As you may have guessed, discovery points equal more powerful magic. This allows your combat as well as your non-combat spells to be more powerful as well as more accurate, trust me when I say that the level of your magic WILL matter in the combat sequences on a high degree.
EXPECTO PATRONUM! Just like the book, we begin in Little Whinging where you’ll undergo your tutorial on your new spell casting charms. Since the Harry Potter games have been less narrative, you’ll find much of this game will leave you to exploring, which may prove difficult considering Hogwarts’ enormous size, long halls, room of requirement, Gryffindor common room and moving staircases to name a few of 85+ areas; this task will prove easier via the navigation system (footprints on the floor) you may choose if you need. You’ll need to explore to recruit members of the D.A. since Dolores Umbridge will indeed have reign of Hogwarts throughout some the game. Aside from the many missions in the game, there are also side games that may be played if one chooses, such as exploding snap competitions, wizard chess, and gobstones (similar to marbles)

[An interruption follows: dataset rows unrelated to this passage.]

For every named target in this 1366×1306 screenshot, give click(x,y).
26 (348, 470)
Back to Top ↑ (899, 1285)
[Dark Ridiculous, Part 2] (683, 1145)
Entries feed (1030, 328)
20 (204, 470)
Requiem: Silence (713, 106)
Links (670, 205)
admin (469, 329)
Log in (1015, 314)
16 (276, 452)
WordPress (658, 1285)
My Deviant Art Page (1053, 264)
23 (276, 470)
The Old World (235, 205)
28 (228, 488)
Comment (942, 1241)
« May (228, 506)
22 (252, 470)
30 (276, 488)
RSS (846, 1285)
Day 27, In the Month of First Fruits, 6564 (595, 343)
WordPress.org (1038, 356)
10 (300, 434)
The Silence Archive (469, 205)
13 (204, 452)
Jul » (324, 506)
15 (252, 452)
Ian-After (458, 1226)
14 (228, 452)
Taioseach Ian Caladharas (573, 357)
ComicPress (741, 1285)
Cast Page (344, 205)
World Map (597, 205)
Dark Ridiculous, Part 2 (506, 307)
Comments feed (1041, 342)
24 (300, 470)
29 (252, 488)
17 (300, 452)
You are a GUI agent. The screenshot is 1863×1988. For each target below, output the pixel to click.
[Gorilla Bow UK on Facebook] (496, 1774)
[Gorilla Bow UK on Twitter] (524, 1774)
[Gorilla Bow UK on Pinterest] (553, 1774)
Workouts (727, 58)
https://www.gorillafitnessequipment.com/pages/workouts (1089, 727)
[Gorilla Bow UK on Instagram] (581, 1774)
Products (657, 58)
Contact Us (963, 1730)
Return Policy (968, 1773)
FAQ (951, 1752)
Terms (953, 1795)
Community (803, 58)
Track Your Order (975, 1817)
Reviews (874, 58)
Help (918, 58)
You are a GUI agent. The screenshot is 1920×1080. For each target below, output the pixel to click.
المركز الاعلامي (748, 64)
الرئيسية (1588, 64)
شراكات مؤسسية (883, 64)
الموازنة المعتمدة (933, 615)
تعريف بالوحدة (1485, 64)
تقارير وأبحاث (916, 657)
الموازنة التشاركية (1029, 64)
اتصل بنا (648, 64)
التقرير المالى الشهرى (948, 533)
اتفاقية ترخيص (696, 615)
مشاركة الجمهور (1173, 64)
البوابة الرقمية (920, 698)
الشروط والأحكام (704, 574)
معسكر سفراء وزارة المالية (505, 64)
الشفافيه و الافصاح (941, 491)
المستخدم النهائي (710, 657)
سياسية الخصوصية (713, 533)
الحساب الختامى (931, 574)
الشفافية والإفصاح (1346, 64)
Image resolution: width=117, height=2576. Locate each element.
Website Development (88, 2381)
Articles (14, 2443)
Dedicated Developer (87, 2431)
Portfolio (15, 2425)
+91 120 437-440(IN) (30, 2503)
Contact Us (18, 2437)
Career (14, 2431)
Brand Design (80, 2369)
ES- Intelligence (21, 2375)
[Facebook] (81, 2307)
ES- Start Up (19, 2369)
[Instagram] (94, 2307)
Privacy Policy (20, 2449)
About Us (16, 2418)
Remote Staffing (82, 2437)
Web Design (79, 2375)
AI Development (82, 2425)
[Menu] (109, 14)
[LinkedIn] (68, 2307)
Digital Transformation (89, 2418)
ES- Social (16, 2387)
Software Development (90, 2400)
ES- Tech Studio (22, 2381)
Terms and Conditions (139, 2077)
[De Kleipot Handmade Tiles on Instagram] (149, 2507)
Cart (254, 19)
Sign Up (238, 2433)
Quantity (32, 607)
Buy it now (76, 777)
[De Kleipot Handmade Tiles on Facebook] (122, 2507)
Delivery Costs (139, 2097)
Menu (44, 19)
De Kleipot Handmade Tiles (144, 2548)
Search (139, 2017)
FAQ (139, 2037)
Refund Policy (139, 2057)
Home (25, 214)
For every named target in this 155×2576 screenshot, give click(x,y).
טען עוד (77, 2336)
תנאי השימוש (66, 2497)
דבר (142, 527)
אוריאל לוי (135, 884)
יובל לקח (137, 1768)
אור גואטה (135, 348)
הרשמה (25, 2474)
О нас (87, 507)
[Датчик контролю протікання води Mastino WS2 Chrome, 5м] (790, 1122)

Nintendo Wii and PlayStation 3 will offer you more realistic control, allowing you to draw out the shapes with either the Wii-mote or the Sixaxis like they are your wands, though Nintendo seems to be highly favored in this effect. Xbox 360 and PlayStation 2 will allow spell casting through the use of the analog stick, and PC will be drawing out with your mouse. Different shapes will cast different spells, and the shape will often resemble the effect. A stab-like motion for ‘depulso’ will result in pushing objects away, etc. PlayStation 3 and Nintendo Wii offer us the best feel of actually being in the game, and the Wii leaves us only a few steps away from a full on Wizards duel. Through your 60 or so missions, you’ll be given non-combat and combat spells, so the same shape drawn will offer different effects depending on whether or not your character is in combat. Some of the spells will be wingardium leviosa, accio, depulso, reducto, incendio, and reparo; these are your non-combat, or Charm, spells. Protego, petrificus totalus, rictusempra, stupefy, experlliarmus, and levicorpus will be your combat, or Jinx. spells. All spells will have the same effect as in the movie or book.
Though all systems promise nearly spot-on resemblance of the book as well as the movie, the graphics on the Xbox 360 and PlayStation 3 seem more admirable, yet all will set high standards for any game to follow. The score was composed by James Hannigan and has themes for specific characters as well as John Williams’ Hedwig’s Theme. The use of characters we’ve yet been given a chance to play will be allowed in Order of the Phoenix, giving use access to the Weasley twins, Albus Dumbledore, and, rumored, Sirius Black. As in previous games, Ron and Hermione will be by your side to give advice if you begin to get lost, yet in the latest version, expect the possibility of Sir Nicholas (Nearly Headless Nick) if you begin to stray to far off course which is likely if you opt-not to use your navigation system given the size of the school. A small sample of this game is hardly enough to satisfy, so mark your calendars for its release on June 26.